La pénurie de monnaie fiduciaire, notamment des pièces, est un véritable problème au Gabon. Elle complique sérieusement les transactions du quotidien. Malgré, semble-t-il, l’arrivée de nouvelles pièces sur le marché, rien n’a changé. Les habitants vivent une situation difficile, presque embarrassante, et personne n’est épargné : élèves, usagers des transports en commun, commerçants, tout le monde subit.
Dans les taxis, la phrase « montez avec les pièces » est devenue une norme. Quant aux caissières, elles n’ont plus d’autre choix que de proposer : « Vous ne voulez pas un biscuit, un cube ? On n’a pas de pièces ». C’est grave.
Nous nous sommes rapprochés de certaines caissières, souvent accusées — à tort ou à raison — de garder les pièces. L’une d’elles a accepté de témoigner sans détour :
« Nous-mêmes, on fait les demandes à la BEAC, mais ça prend énormément de temps. Parfois, ils nous envoient des pièces de 1 F ou 2 F. On fait quoi avec ? Les clients refusent ça. Ce sont les églises qui nous aident parfois. Les gens pensent que les caissières gardent les monnaies, mais ce n’est pas le cas. Nous aussi, on subit », a déclaré S.M., caissière dans un grand supermarché de Libreville.

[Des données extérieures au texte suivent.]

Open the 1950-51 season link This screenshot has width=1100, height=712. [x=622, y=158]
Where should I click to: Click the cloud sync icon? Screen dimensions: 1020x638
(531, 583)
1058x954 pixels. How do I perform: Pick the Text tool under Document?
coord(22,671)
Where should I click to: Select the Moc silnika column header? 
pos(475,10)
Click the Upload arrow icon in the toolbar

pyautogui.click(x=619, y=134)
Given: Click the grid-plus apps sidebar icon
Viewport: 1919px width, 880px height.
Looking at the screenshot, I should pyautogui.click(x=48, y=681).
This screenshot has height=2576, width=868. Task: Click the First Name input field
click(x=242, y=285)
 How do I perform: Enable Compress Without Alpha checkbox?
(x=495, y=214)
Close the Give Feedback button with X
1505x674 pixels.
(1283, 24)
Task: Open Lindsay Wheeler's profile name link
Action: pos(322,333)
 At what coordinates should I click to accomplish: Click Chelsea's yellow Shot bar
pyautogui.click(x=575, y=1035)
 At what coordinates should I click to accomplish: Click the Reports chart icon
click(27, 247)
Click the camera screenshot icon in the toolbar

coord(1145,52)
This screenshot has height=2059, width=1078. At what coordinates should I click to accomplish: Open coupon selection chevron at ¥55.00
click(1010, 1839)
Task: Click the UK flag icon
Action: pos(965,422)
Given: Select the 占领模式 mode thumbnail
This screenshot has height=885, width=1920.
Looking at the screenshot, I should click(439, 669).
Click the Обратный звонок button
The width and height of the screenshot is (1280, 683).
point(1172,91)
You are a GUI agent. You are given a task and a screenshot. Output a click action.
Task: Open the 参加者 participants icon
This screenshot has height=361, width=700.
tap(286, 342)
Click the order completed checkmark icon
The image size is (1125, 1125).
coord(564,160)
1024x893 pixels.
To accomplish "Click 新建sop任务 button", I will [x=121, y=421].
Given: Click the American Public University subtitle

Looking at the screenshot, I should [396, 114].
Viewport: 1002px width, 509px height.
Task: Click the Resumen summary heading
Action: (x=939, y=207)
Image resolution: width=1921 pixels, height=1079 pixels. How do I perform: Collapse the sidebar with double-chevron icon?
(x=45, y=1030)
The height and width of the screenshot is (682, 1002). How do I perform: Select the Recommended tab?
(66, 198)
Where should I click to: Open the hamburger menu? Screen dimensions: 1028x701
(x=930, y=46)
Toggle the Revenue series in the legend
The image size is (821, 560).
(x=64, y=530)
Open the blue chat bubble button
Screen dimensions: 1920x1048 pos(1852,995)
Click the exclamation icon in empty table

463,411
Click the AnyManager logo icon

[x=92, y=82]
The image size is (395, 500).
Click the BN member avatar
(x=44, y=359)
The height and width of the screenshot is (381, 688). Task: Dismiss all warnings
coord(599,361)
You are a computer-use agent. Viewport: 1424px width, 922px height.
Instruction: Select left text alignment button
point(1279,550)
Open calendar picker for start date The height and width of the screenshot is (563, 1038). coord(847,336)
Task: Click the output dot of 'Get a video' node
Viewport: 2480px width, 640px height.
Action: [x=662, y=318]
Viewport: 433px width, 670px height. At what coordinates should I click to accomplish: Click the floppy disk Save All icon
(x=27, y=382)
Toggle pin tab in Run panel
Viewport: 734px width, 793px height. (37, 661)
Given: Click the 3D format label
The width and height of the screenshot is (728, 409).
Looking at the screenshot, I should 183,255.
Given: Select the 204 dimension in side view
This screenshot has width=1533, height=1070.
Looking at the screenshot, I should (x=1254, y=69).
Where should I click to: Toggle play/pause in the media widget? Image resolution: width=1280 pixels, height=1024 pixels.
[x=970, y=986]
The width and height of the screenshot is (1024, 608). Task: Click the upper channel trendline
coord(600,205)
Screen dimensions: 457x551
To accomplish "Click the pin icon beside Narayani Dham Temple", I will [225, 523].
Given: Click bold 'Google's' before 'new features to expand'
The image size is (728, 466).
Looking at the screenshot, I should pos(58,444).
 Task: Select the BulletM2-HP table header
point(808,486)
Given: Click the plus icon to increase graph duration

Les petites entreprises, comme les épiceries et commerces de quartier, sont les plus affectées. Elles n’arrivent plus à rendre la monnaie correctement, ce qui décourage les clients et fait baisser le chiffre d’affaires. Cela entraîne des pertes considérables.
« J’ai vécu cela ce matin. J’avais 500 F pour faire une photocopie urgente. Je suis entrée dans un cyber, le monsieur m’a dit qu’il n’avait pas 150 F à me rendre. J’ai dû repartir sans rien », a confié Obolo Walfanie, habitante de Ntoum.
Les transactions deviennent de plus en plus lentes et complexes. Une pénurie prolongée de pièces risque de fragiliser la confiance des citoyens dans le système monétaire du Gabon.
« Tu ne peux pas prendre un taxi pour aller travailler, parce que le taximan exige les pièces. Si tu n’en as pas, tu restes là. Et ce n’est pas tout le monde qui peut payer de gros montants », s’est indignée Chancia Abessolo, résidente du quartier Montalier.
Selon plusieurs témoignages, des ressortissants chinois transporteraient ces pièces d’argent chez eux pour les transformer en bijoux, celles-ci ne pouvant ni rouiller ni se détériorer. Selon la BEAC, les dernières pièces mises en circulation — bien qu’encore rares sur le marché local — visent à résoudre ce problème.
Vivement que le gouvernement intervienne sérieusement. La population souffre chaque jour à cause de ce manque criant de pièces. Mauvaise gestion monétaire ou problème d’approvisionnement ? Une chose est certaine : cette situation pèse lourd dans le quotidien des Gabonais.